The primary intervention for a conscious adult who cannot clear a severe airway obstruction is the application of abdominal thrusts, commonly known as the Heimlich maneuver. This technique works by rapidly compressing the lungs, forcing the remaining air upward to create an artificial cough capable of dislodging the object.

To begin, stand behind the person and wrap your arms around their waist, placing one foot slightly in front of the other for balance. Make a fist with one hand and position the thumb side just above the person’s navel, but below the breastbone. Grasp the fist with your other hand, ensuring your elbows are out.

Deliver a quick, hard thrust into the abdomen with an inward and upward motion, as if trying to lift the person. This action causes the diaphragm to elevate suddenly, pushing air out of the lungs. The thrusts should be repeated up to five times, checking after each one to see if the obstruction has been cleared. Continue this cycle of five thrusts until the object is expelled, the person can breathe, or the person loses consciousness.

Modifying Intervention for Specific Groups

While the standard abdominal thrust procedure is effective for most conscious adults, certain situations require specific modifications. For pregnant individuals or those who are significantly obese, abdominal thrusts must be replaced with chest thrusts. In this modified technique, the rescuer places the fist on the center of the breastbone and delivers quick, inward, and upward thrusts.

The technique for infants under one year of age is entirely different, utilizing a combination of back blows and chest thrusts. The rescuer first supports the infant face-down on their forearm with the head lower than the chest, delivering five firm back blows between the shoulder blades with the heel of the hand. If the object is not dislodged, the infant is then turned face-up, and five gentle chest thrusts are given with two fingers placed on the center of the breastbone, just below the nipple line.

A person choking alone can still attempt a self-administered version of the thrusts. This involves making a fist and placing it above the navel, grasping it with the other hand, and thrusting inward and upward. Alternatively, the person can bend over a firm, stable object, such as the back of a chair, a railing, or a counter edge. They then forcefully shove their abdomen against the object to generate the necessary upward pressure.

Strategies for Choking Prevention

Proactive safety measures can significantly reduce the risk of choking incidents. Common choking hazards include small, round, or firm food items such as whole grapes, hot dogs, hard candy, and nuts. For young children, food should be cut into small, manageable pieces, and firm foods should be cooked or grated to reduce the risk of obstruction.

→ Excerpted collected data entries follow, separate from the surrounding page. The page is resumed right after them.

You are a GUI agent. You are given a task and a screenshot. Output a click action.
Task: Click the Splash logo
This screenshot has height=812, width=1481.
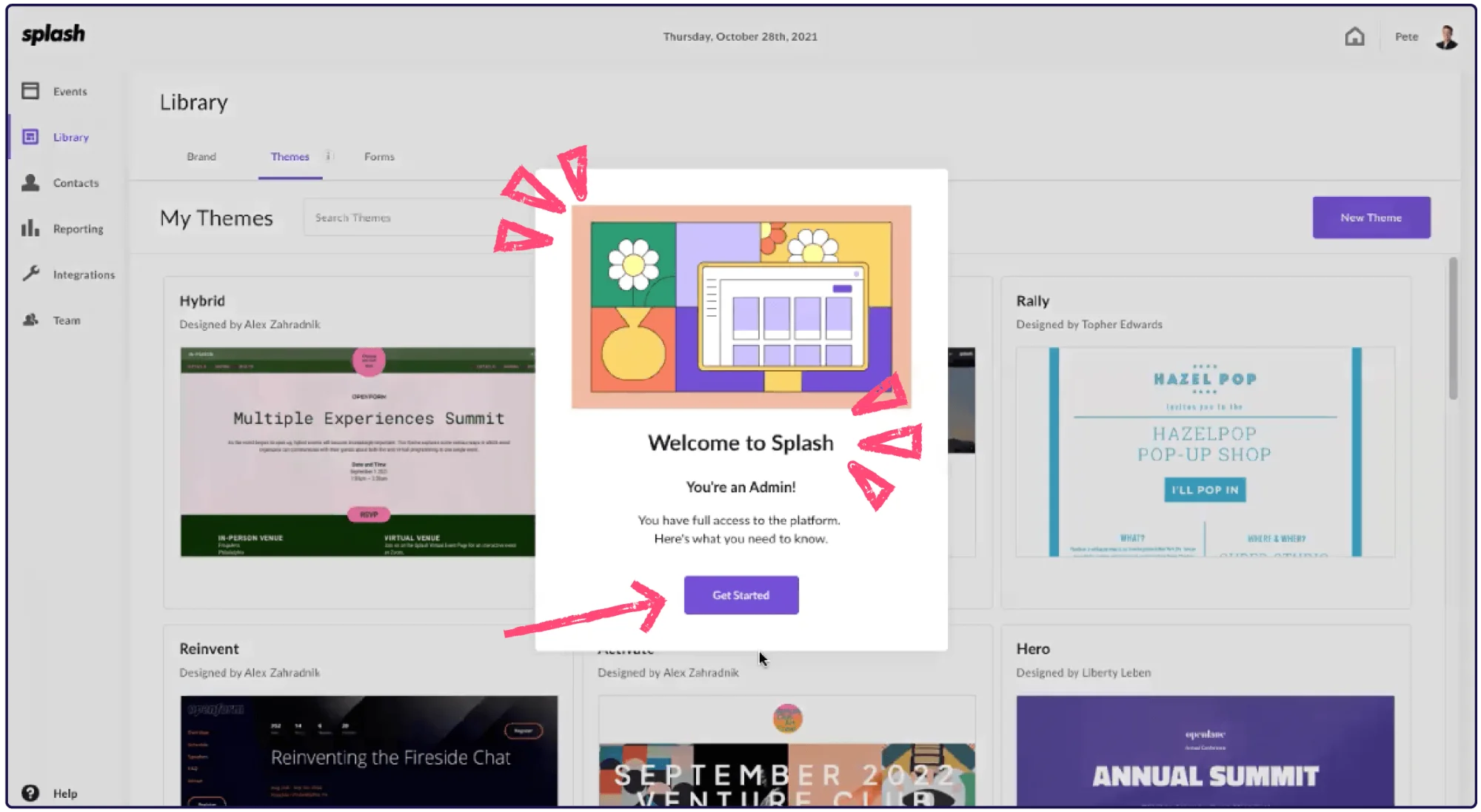(53, 34)
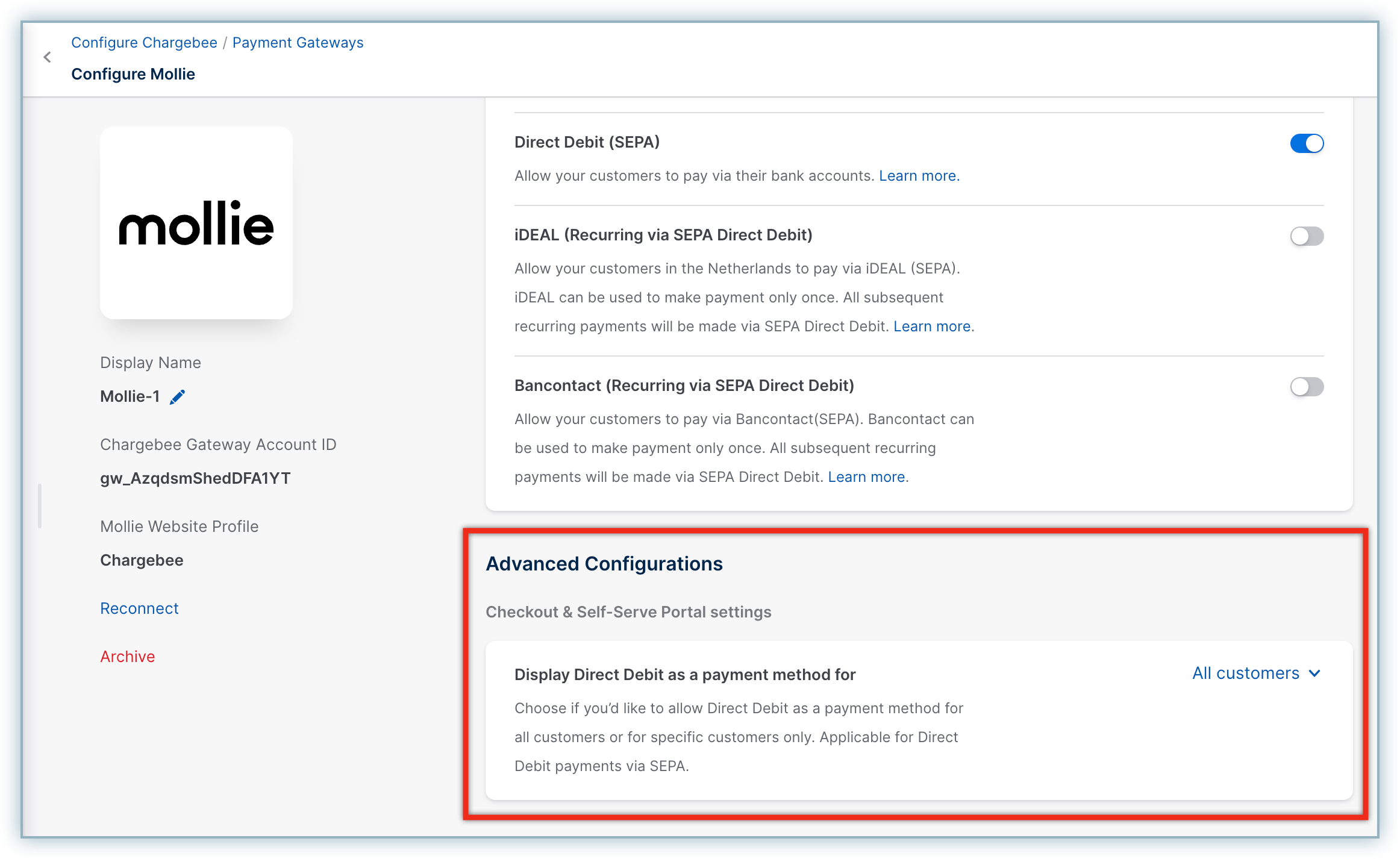The width and height of the screenshot is (1400, 859).
Task: Click the Configure Mollie page title
Action: (x=133, y=74)
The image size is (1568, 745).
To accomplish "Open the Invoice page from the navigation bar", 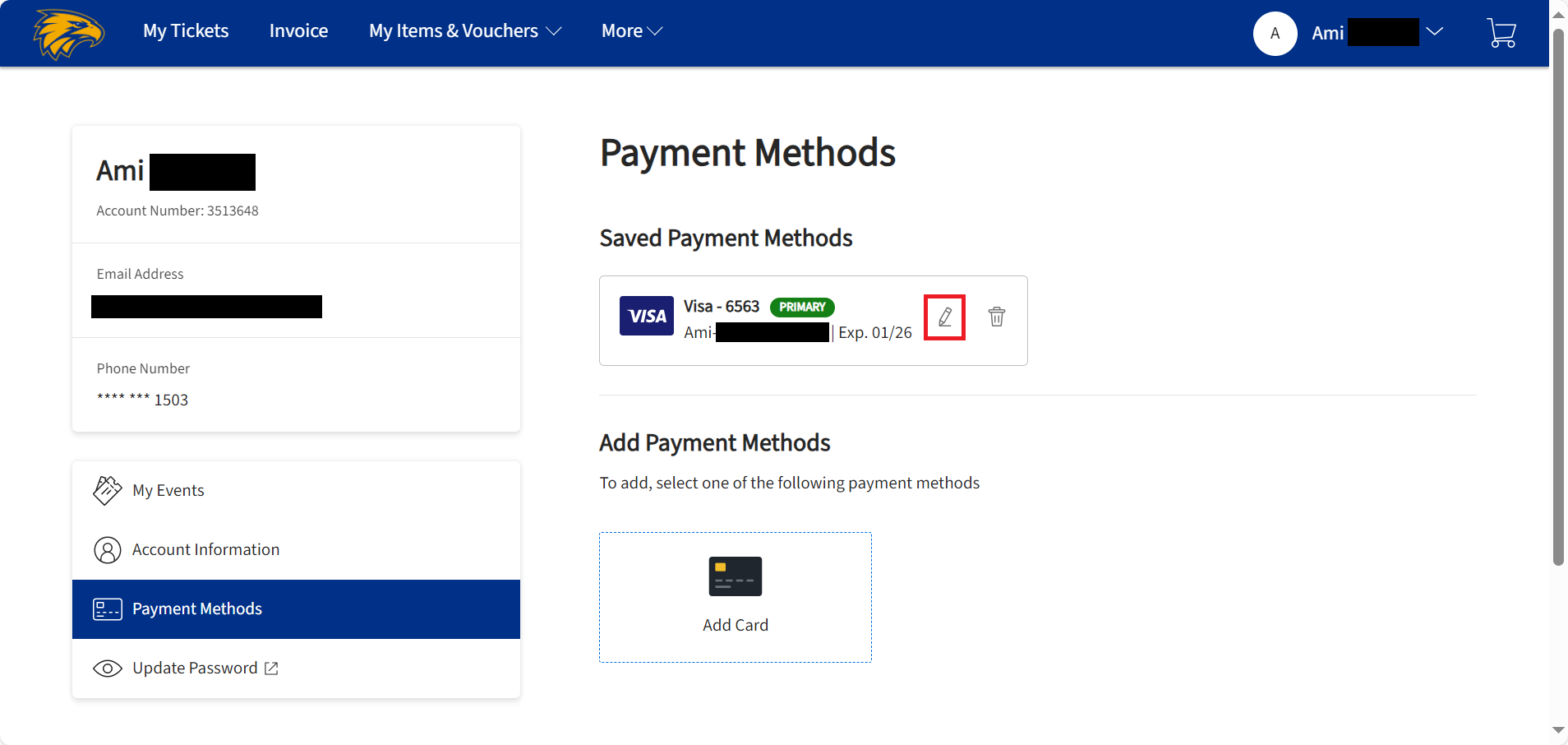I will (297, 31).
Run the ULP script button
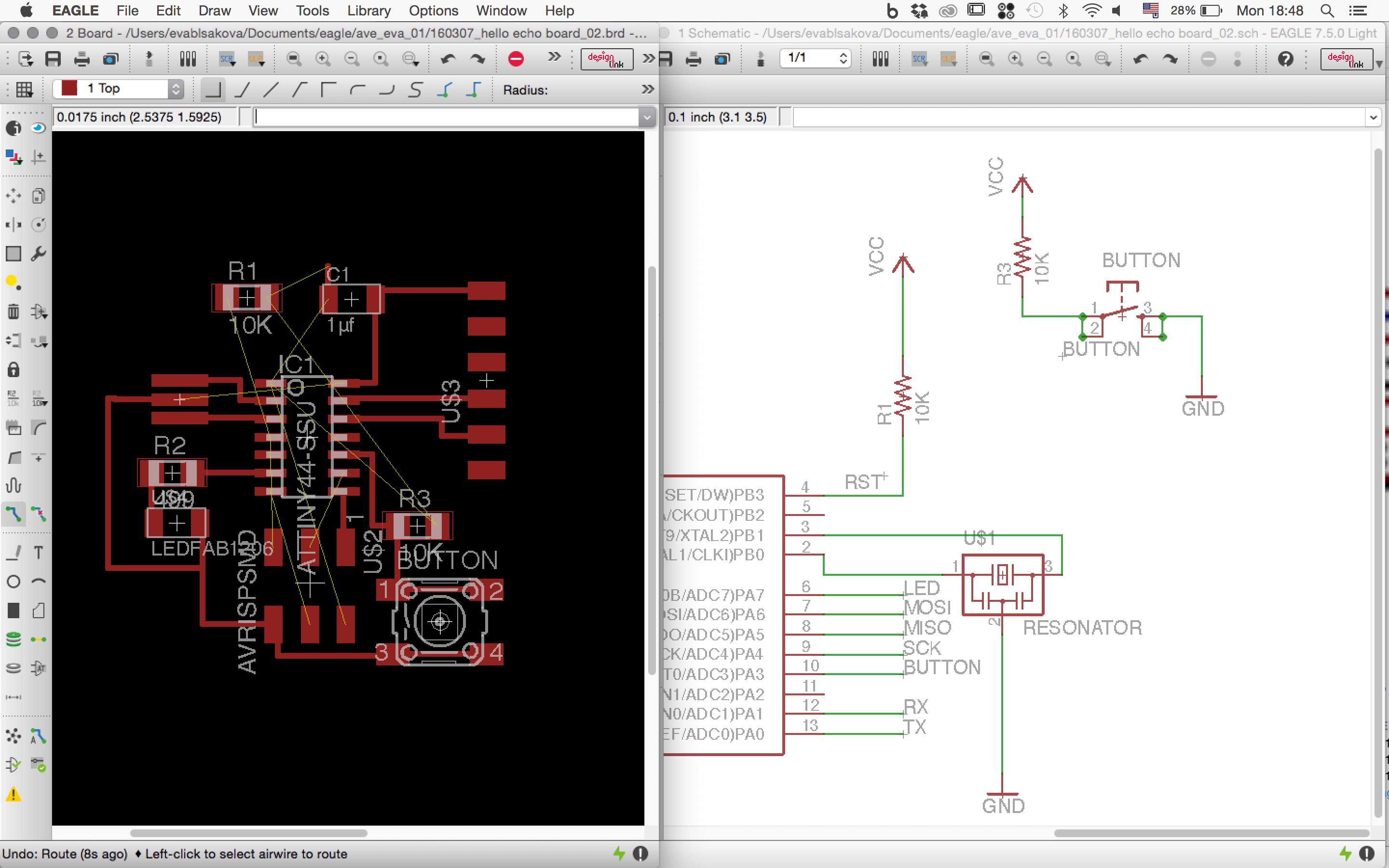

Safe eating practices are an effective preventative measure for adults. It is advisable to chew food slowly and thoroughly, particularly when consuming meat or other dense foods, before swallowing. Avoiding talking, laughing, or excessive movement while chewing is also important, as these actions can accidentally direct food into the windpipe instead of the esophagus. Close supervision of young children while they are eating and keeping small, non-food items like coins, marbles, and toy parts out of their reach are necessary safety measures.